Corruption fighter needed again in Georgia

Where is Michael Bowers now that we need him?

You remember Mike, don't you? For nearly two decades as attorney general, Bowers ranted and raved about corruption in state government. He publicly excoriated Democratic leaders for abusing power and using their offices for personal gain.

Bowers repeatedly and futilely demanded legislation to create a statewide grand jury with investigative powers. He finally became a Republican and ran for governor on a clean-up-government platform. Alas, an overactive libido derailed his campaign and finished his elective political career.

While Bowers was riding high as attorney general, he was regarded as the meanest man in state government, an unyielding champion of honesty and integrity. House Speaker Tom Murphy detested him. Three successive governors were scared to death of him.

"I would never ask Bowers for legal advice," a state agency manager once told me. "If I did, he would just take over my department and run it his way."

When Bowers announced he was leaving the post to go for governor, a collective sigh of relief swept through the Gold Dome. Gov. Zell Miller immediately appointed a low-key, nonabrasive lawyer, Thurbert Baker, to succeed Bowers.

Harangues for purity in elective office immediately ceased, though Baker turned out to be a competent, no-nonsense attorney general. He has been an outspoken advocate for openness in government in an era of unprecedented attempts to draw a secrecy curtain around the public's business.

Baker also stood up to Gov. Sonny Perdue when the governor tried to dilute the independence of the office - a move that seemed mysterious at the time but is becoming more explainable with each passing day of the current administration. Baker advised the governor that he could not continue to use the state's helicopters for private and political trips.

But Baker is not Bowers. As a black Democrat hanging on to his job in the midst of a sea of white Republicans, Baker understands that his tenure would suddenly end if he became a boat-rocking firebrand.

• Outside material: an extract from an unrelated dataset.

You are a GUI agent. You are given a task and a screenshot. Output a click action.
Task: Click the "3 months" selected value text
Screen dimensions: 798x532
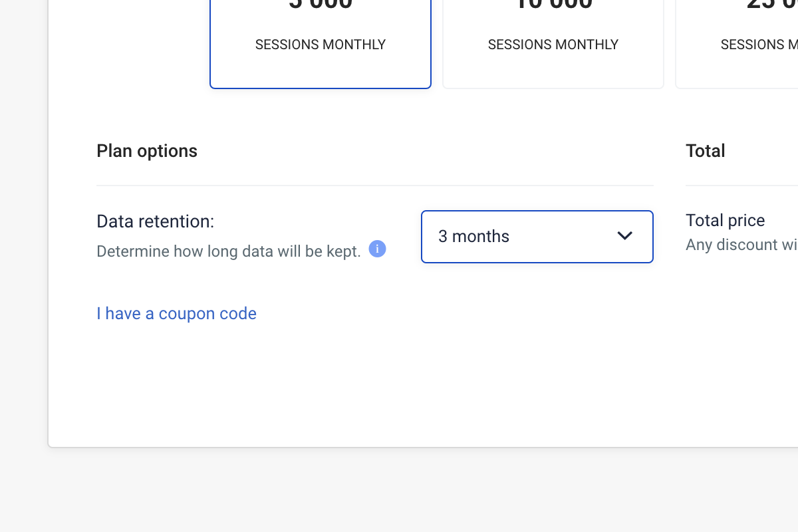[473, 237]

Meanwhile, Bowers, as a private attorney, has made a fortune suing various levels of government for reverse discrimination. He claims to be an adviser to Perdue on judicial appointments, though the governor is known to ignore Bowers' counsel on the selection of many judges.

As various shenanigans involving Perdue and legislators unfold, the need for another Bowers-type watchdog becomes increasingly evident.

Of course, when Perdue was elected, he grandly announced formation of an office of inspector general to ferret out wrongdoing. The office quickly morphed into an investigative agency that spent most of its time excusing the governor and his pals for various deeds. The first inspector general - a retired general - resigned quietly and faded from public view. The office also sank from sight.

In 2002, gubernatorial candidate Perdue followed Bowers' lead and promised to consider an investigative grand jury as a guard against corruption. After his election, legislation was drafted to create the grand jury, and Perdue's representatives met with Baker to iron out details. Then the whole idea vanished, never to be addressed again.

"Sonny must have gotten so busy with his real estate deals that he plum forgot about it," one Capitol observer speculates.

Still, one wonders how Bowers and an investigative grand jury might have reacted to the following:

• The Georgia General Assembly passes without question and with lightning speed a bill introduced by Perdue's personal lawyer, Rep. Larry O'Neal, that gives the governor a $100,000 tax deferment.

• House Speaker Glenn Richardson attempts to develop state-owned and presently off-limits St. Simons Island beach property.

• Republicans divert more than $1.7 million from the HOPE Scholarship fund to construct an elaborate Web site that is little more than a political campaign ad.

• State Sen. Nancy Schaefer, once a standard-bearer for Christian conservatives, throws in with the Hollywood-oriented Scientology religion to wage all-out war on mental health professionals in Georgia and elsewhere in the nation. Once a spiritual adviser to Zell Miller, Schaefer now preaches Scientology's favorite theme: Psychiatrists and other mental health specialists are ruining the minds of troubled citizens. Schaefer's campaign undermines a state mental health system already rated among the weakest in the nation.

That is merely a sample of a would-be "Mike Do" list just waiting to be tackled. So Mike, wherever you are, call us. We will provide you the other 93 items on the "do" list and issue an official press pardon for past transgressions.

Don't wait. There's much to be done. Georgia has missed you. If you can't answer the call to saddle up now, how about giving us the names of some people who can? A white horse waits.